» Records pairing text with element coordinates:
+-------+

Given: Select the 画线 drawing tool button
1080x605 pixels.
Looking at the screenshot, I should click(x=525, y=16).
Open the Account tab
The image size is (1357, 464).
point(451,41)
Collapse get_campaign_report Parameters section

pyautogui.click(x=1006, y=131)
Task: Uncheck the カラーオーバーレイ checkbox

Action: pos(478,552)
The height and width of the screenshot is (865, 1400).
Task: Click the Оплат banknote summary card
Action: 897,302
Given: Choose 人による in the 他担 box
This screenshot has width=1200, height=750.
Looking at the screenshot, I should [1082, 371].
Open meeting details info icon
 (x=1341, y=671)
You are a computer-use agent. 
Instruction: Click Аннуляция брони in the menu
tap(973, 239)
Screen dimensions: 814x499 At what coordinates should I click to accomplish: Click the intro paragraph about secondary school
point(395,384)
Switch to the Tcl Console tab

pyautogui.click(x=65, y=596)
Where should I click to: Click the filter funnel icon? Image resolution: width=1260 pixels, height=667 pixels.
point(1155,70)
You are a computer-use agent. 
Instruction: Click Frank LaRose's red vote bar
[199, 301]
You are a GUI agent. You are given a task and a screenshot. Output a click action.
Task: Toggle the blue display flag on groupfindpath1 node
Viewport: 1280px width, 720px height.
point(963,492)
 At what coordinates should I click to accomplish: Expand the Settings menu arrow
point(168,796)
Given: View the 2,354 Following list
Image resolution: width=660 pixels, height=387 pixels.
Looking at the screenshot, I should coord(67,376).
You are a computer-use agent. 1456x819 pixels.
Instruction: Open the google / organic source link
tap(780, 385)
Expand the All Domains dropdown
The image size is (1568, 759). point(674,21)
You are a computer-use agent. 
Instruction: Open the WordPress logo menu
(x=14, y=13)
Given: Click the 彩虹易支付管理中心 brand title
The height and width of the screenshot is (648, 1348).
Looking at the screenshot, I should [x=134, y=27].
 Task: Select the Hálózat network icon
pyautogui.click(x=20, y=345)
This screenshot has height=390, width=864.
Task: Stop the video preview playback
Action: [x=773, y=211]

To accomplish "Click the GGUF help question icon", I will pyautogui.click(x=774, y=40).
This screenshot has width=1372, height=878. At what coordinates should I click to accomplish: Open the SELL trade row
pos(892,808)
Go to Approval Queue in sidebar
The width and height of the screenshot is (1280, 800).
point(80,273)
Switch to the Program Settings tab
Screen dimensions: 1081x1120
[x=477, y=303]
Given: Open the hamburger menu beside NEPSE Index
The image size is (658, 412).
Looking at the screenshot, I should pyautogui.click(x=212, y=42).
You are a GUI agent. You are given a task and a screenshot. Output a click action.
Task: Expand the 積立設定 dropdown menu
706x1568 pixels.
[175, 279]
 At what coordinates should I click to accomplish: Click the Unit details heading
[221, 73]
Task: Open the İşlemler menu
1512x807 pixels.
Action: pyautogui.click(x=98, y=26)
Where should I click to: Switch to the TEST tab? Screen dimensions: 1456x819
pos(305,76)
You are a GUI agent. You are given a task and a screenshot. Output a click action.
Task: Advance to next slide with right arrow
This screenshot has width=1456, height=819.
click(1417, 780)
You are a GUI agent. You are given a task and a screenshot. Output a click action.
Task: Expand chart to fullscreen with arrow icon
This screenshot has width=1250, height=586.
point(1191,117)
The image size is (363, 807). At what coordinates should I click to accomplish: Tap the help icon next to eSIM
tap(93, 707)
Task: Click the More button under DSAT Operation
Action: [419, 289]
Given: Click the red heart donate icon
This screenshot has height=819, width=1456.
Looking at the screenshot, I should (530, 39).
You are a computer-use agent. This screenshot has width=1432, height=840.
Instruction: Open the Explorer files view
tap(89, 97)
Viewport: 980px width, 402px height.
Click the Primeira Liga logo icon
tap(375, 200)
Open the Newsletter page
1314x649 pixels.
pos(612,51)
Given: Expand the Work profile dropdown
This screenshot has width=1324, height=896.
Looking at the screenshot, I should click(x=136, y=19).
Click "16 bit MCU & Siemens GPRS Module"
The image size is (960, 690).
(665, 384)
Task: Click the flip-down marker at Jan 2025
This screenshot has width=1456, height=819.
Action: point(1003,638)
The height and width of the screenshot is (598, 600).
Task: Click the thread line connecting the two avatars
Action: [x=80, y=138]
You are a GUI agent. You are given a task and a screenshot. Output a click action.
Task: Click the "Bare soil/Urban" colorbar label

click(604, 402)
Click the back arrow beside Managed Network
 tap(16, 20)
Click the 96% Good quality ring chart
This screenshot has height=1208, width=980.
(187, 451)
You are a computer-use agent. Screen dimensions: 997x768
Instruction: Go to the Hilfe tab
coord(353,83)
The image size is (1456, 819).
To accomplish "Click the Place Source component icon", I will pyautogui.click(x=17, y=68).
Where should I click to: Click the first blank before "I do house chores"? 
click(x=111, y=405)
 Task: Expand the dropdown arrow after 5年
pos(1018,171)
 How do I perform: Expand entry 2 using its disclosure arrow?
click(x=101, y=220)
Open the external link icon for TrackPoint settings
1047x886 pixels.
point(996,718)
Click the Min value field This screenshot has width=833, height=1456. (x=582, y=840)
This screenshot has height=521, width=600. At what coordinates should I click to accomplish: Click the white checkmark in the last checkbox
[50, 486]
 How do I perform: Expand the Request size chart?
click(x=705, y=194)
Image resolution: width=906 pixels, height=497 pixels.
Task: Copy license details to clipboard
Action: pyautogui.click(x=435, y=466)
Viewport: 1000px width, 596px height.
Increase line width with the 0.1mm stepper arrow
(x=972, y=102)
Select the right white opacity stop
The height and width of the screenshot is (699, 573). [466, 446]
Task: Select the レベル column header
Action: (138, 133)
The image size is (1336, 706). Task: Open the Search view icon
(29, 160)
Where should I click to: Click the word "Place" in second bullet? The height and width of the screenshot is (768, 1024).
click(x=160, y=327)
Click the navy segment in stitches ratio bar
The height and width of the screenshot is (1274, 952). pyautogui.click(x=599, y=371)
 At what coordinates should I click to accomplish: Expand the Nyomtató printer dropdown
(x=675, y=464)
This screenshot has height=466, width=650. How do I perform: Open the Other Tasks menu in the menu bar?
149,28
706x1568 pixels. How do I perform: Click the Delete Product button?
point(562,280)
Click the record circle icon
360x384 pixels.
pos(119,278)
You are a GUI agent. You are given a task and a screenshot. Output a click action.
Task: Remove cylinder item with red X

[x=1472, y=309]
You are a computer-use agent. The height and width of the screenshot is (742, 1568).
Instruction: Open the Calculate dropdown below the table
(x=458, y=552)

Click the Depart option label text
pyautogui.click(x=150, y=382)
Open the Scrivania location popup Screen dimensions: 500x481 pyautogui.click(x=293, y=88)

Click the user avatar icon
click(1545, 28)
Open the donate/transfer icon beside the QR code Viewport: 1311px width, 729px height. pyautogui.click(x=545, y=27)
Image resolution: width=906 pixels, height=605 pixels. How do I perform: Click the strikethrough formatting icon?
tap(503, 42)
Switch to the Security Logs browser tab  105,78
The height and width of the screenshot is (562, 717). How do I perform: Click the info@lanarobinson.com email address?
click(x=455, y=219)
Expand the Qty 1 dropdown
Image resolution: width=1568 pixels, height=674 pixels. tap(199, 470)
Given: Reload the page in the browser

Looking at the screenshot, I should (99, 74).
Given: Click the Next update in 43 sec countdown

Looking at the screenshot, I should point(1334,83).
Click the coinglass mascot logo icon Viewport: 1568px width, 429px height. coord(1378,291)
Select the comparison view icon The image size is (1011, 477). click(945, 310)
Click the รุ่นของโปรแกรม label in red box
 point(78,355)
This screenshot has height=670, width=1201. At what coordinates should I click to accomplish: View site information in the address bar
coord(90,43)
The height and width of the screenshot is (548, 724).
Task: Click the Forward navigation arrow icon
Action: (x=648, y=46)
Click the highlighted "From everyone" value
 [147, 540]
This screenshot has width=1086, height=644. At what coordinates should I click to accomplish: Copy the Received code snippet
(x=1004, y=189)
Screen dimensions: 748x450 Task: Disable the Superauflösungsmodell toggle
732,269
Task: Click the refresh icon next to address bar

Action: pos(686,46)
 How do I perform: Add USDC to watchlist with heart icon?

+-------+

» EXERCISE:
Arrange the records from the line containing "will pyautogui.click(x=774, y=40)." through the line containing "pos(892,808)" as a two-column CSV with columns instruction and response, one row per record. Put each value in a single quoted field, with line breaks replaced by spaces.

» WORKED ANSWER:
instruction,response
"To accomplish ""Click the GGUF help question icon"",","I will pyautogui.click(x=774, y=40)."
"This screenshot has width=1372, height=878. At what coordinates should I click to accomplish: Open the SELL trade row","pos(892,808)"